"Come for the fishing, stay for the strip clubs."
This T-shirt slogan from Portland, Ore., pretty much sums up the current state of affairs in this environmentally conscious, granola-crunching bastion of the Northwest. Here, the number of per capita strip clubs -- where alcohol, full nudity and video gambling are all allowed under one roof -- is tops in the nation and growing.
It's all a result of the Oregon Supreme Court's liberal rulings on obscenity. Pornographic bookstores and nude dancers are considered protected free speech in Oregon, which many state residents defend vigorously.
But now, residents of one small city outside Portland are trying to draw a line with an uphill battle to keep one more strip club out of town.

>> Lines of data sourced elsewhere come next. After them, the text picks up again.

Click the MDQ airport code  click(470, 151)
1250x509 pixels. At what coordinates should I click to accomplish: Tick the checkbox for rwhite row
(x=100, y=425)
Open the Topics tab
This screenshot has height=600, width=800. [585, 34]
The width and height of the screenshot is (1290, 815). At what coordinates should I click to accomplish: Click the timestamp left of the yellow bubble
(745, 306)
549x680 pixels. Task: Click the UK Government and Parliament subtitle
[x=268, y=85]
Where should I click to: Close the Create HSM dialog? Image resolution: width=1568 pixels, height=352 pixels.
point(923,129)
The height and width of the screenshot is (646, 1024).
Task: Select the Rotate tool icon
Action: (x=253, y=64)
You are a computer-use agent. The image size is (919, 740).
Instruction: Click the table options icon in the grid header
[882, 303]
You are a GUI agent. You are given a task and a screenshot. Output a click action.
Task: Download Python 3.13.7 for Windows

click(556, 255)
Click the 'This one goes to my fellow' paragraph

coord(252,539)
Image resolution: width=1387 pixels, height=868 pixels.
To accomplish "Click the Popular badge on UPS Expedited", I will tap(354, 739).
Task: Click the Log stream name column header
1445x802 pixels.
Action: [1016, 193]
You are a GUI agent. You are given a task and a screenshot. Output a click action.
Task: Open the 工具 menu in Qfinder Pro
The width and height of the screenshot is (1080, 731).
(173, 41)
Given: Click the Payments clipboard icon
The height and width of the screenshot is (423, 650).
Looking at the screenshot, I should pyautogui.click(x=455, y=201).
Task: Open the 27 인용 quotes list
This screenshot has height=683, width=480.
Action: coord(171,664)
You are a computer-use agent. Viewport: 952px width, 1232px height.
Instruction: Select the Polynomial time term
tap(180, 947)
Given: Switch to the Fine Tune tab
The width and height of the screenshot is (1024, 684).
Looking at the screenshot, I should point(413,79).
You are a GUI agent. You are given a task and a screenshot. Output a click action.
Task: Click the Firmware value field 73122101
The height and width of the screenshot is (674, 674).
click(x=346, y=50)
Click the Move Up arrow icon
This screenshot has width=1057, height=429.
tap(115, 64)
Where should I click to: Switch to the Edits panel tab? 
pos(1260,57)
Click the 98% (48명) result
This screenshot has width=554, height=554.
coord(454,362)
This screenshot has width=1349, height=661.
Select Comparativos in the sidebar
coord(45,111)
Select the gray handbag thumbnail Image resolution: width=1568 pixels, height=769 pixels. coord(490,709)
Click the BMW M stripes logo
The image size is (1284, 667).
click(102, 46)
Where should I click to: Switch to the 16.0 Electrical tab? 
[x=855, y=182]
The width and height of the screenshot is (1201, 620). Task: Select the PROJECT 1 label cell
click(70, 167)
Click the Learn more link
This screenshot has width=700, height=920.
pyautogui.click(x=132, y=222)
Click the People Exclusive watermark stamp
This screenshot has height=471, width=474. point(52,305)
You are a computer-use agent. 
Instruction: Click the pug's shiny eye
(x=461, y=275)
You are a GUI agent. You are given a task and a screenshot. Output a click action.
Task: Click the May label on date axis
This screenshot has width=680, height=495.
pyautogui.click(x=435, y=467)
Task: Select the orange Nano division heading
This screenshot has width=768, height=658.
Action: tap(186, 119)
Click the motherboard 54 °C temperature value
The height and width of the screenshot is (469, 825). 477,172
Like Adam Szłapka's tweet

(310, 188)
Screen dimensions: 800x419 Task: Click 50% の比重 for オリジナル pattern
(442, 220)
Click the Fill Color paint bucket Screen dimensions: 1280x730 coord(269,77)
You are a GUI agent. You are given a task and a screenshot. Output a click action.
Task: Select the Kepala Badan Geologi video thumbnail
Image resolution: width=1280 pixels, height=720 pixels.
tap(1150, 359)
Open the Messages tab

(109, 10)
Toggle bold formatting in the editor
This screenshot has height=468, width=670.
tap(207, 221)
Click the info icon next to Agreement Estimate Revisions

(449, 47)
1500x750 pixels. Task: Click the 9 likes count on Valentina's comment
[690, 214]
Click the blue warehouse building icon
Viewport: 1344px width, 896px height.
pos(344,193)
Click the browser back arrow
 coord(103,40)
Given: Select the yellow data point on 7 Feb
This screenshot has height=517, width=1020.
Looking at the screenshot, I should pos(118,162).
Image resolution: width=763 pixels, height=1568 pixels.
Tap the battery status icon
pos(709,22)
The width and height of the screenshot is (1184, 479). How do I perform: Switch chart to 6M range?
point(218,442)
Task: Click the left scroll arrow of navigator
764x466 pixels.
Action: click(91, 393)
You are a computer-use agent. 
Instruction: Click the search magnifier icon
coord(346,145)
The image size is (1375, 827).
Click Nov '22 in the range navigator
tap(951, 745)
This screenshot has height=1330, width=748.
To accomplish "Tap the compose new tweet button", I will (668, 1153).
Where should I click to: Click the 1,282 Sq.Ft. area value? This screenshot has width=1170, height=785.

Tualatin, which one protester described as a "Leave it to Beaver" community of about 25,000, is gyrating over a businessman's plan to open a Stars Cabaret, one of a chain of strip clubs catering to men.
Protesters like Jim Beriault, an eco-apparel salesman and father of three, say those opposing the club have nothing against sex or the Oregon Constitution, but that the proposed club location -- in a town hub, next to a fitness center, a children's gym and other family restaurants and businesses -- is "inappropriate."
"It will be right across the street from where we eat breakfast and ice cream," said Beriault, who founded the group CHANGE or Communities Helping All Neighbors Gain Empowerment.
"We live in a state that protects commercial industry above all others," he told ABCNews.com. "We don't have a lot of say. The [state] Supreme Court has given them free reign."
Randy Kaiser, who owns four Stars Cabaret clubs in Greater Portland and wants to open a Tualatin club in November, defends his constitutional right to run a lucrative business.
"Sex, like the old proverb, sells and there's always a market for it," Kaiser told ABCNews.com. "In good times, it thrives and in bad times it's an outlet for the mind to get off daily woes."
The sex industry boom started in the mid-1980s, following a series of Oregon Supreme Court decisions forbidding regulation of any speech on the basis of content. Strip clubs can operate in any commercial zone, regardless of local opposition.
Four previous attempts to change the state's two-decades-old law have failed.
Now the erotic epicenter of America, Portland has more than 50 strip clubs, about 7.4 per 100,000 residents, according to a 2005 report in Willamette Week. Even Las Vegas has fewer such clubs, with 5.8 per 100,000. Liberal San Francisco has only 2.2.
Portland itself promotes, in part, its reputation for sleaze as part of the funky, offbeat culture that thrives here, including a big indie-rock scene, legal medical marijuana and the nation's only "death with dignity" assisted suicide law.
One of the state's most popular bumper stickers is "Keep Oregon Weird," according to Jeff Miller, president and CEO of Travel Portland, a private, nonprofit visitors' bureau, which has a contract with the city.
"People come here to enjoy the outdoors, and we have a very green and sustainable state," Miller told ABCNews.com. "We have amazing pinot wines, micro brews and one of the hottest food scenes in the country. We also have our eccentricities."